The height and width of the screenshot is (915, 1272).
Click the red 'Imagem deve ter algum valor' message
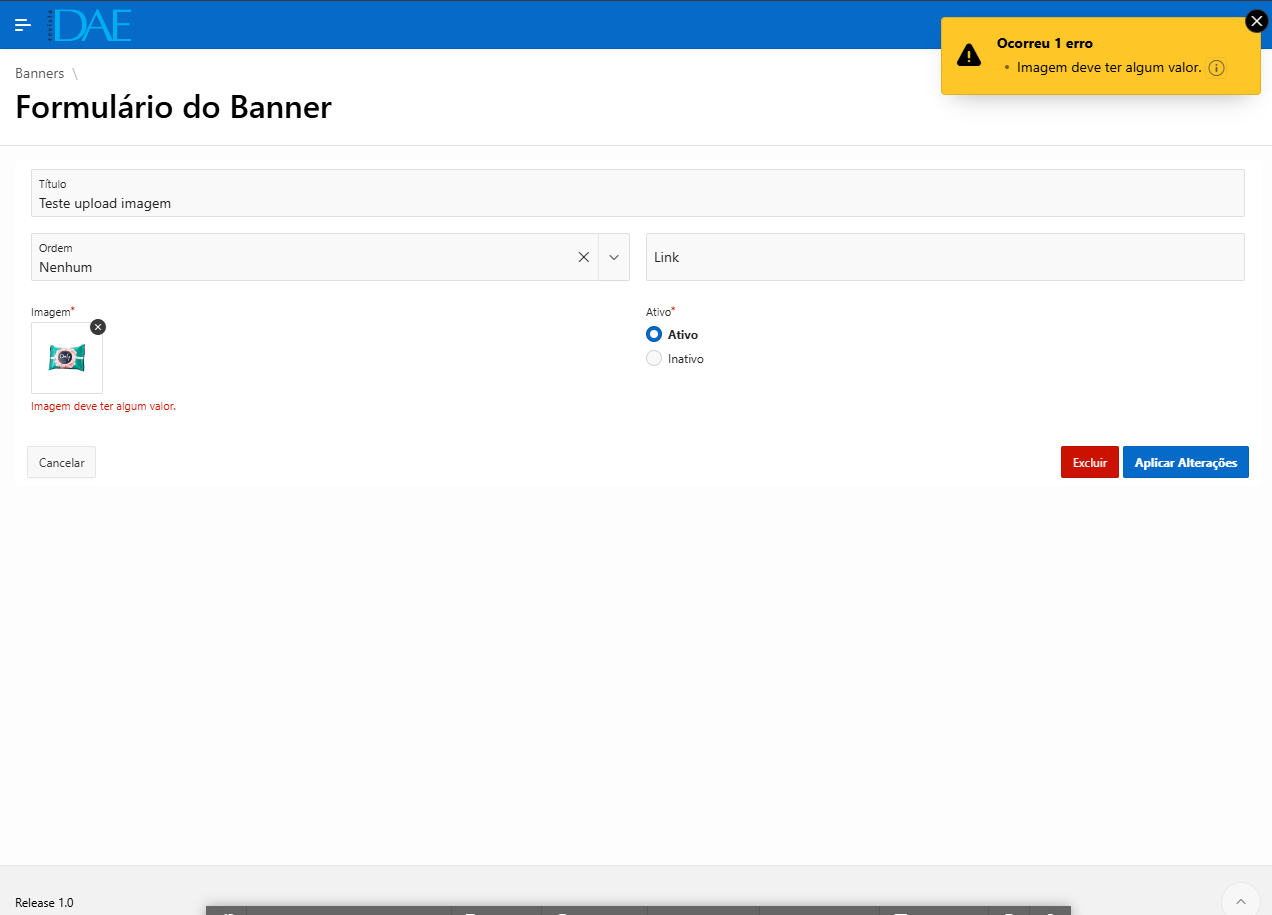coord(103,406)
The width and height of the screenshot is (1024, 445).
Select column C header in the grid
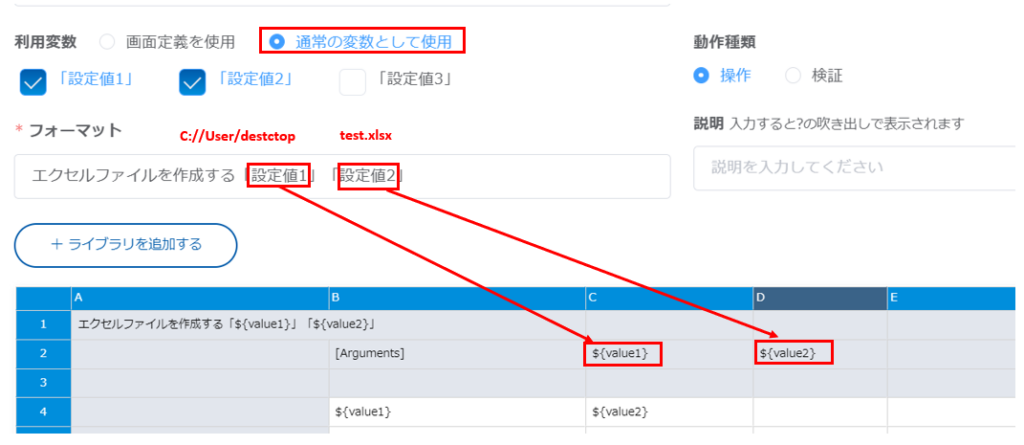[x=669, y=297]
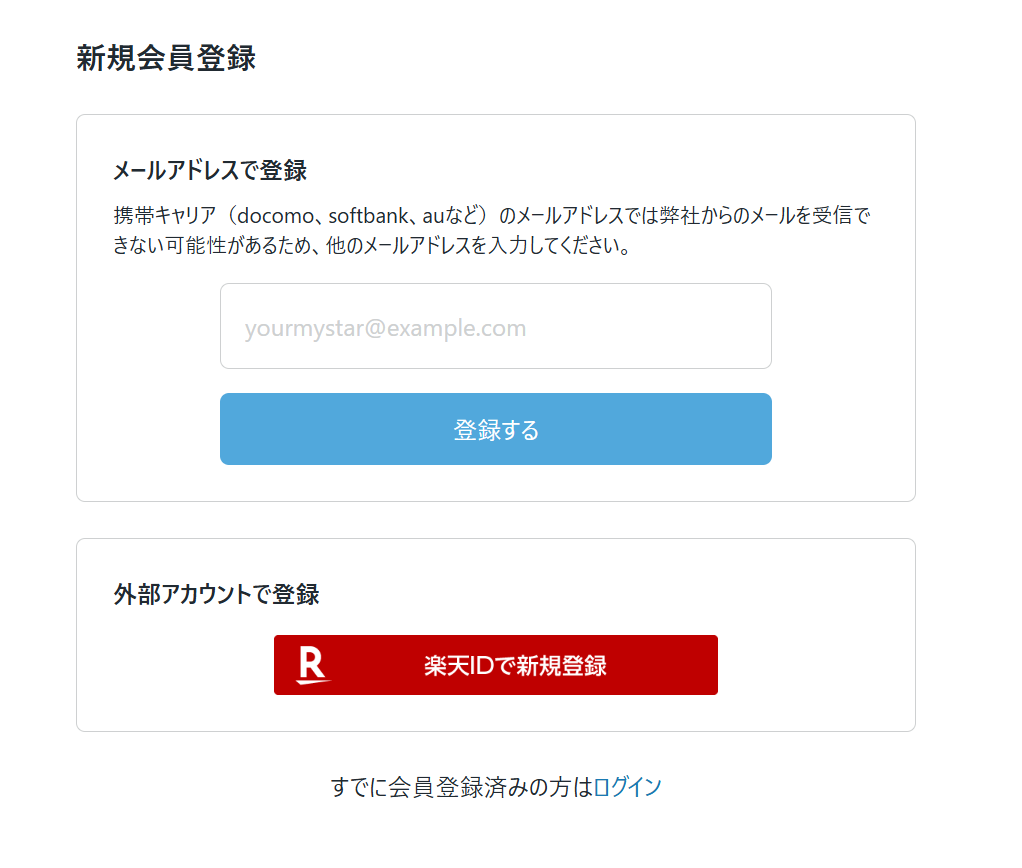Click the Rakuten R logo icon
The width and height of the screenshot is (1022, 868).
[314, 665]
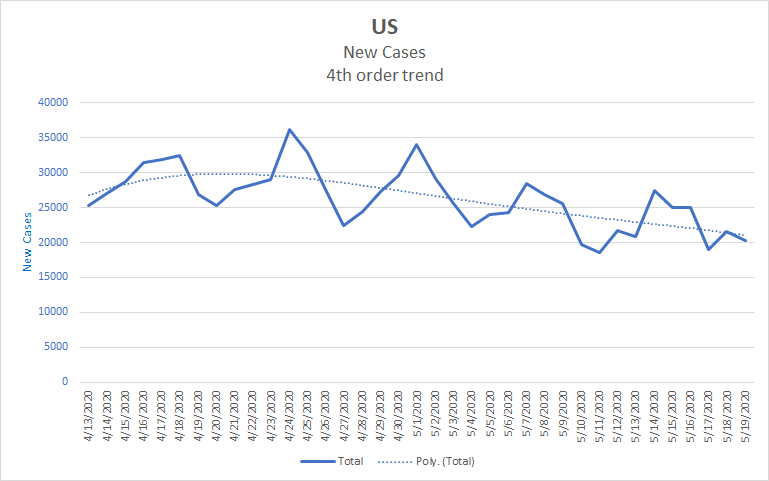Click the 25000 y-axis label
Viewport: 769px width, 481px height.
pyautogui.click(x=53, y=207)
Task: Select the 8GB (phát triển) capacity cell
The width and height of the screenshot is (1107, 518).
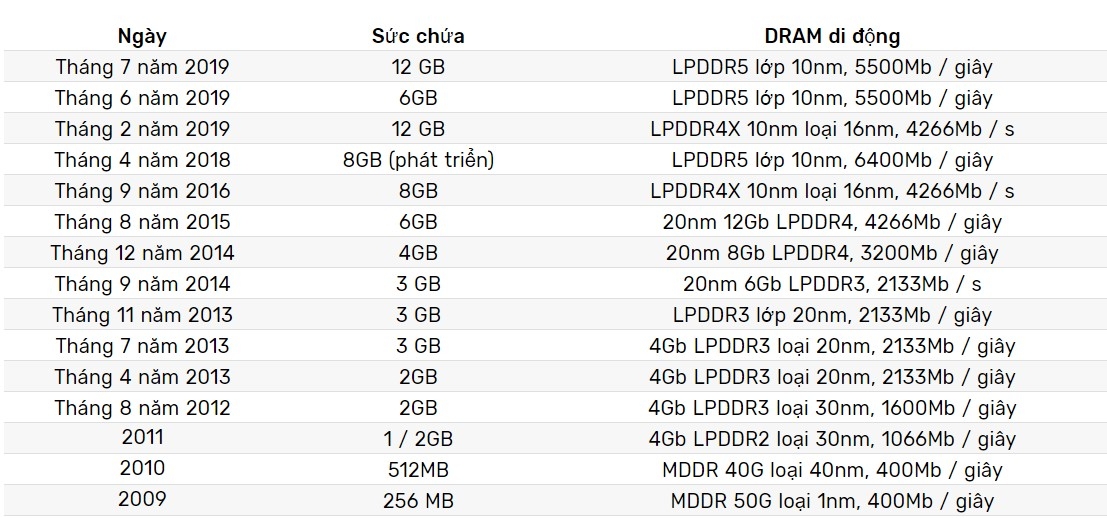Action: [x=418, y=160]
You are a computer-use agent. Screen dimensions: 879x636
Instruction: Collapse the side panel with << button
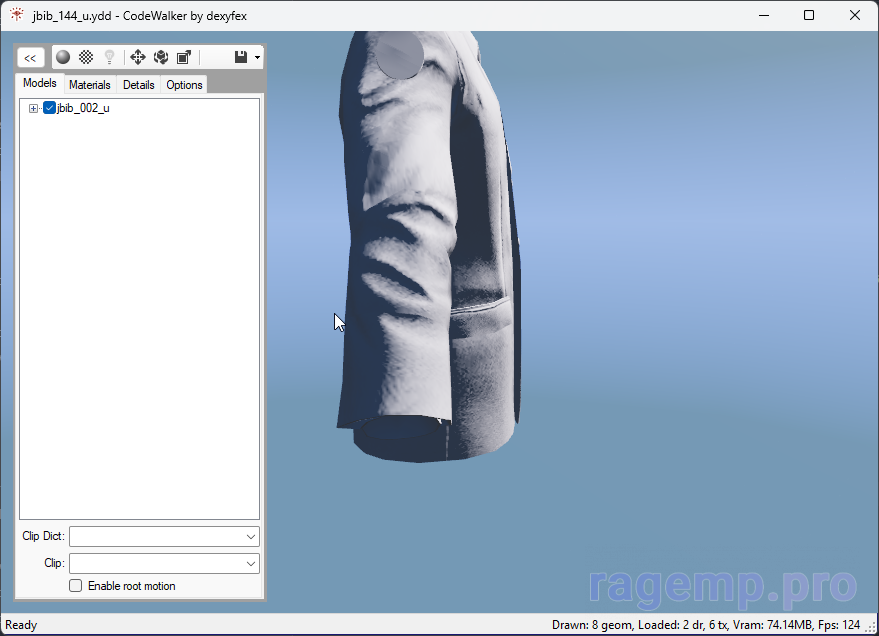point(30,58)
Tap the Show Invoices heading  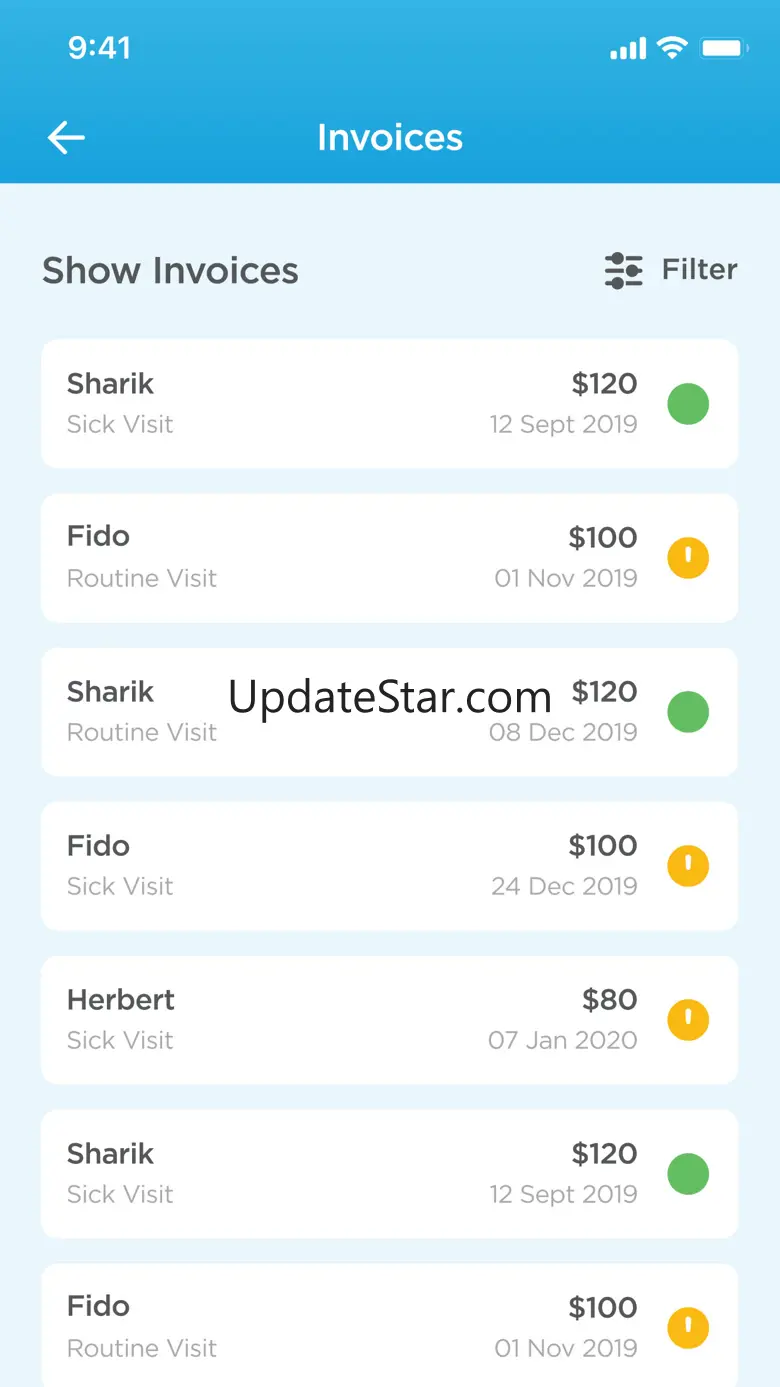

What to produce: Write out the full listing verbatim, excluding its pictures.

Task result:
The height and width of the screenshot is (915, 1272).
Click the red 'Imagem deve ter algum valor' message
coord(103,406)
The width and height of the screenshot is (1024, 445).
Select column C header in the grid
[x=669, y=297]
Click the Rakuten R logo icon
The width and height of the screenshot is (1022, 868).
[314, 665]
Click the 25000 y-axis label
Viewport: 769px width, 481px height.
pyautogui.click(x=53, y=207)
Task: Select the 8GB (phát triển) capacity cell
The width and height of the screenshot is (1107, 518).
Action: [x=418, y=160]
You are a computer-use agent. Screen dimensions: 879x636
Instruction: Collapse the side panel with << button
point(30,58)
Tap the Show Invoices heading  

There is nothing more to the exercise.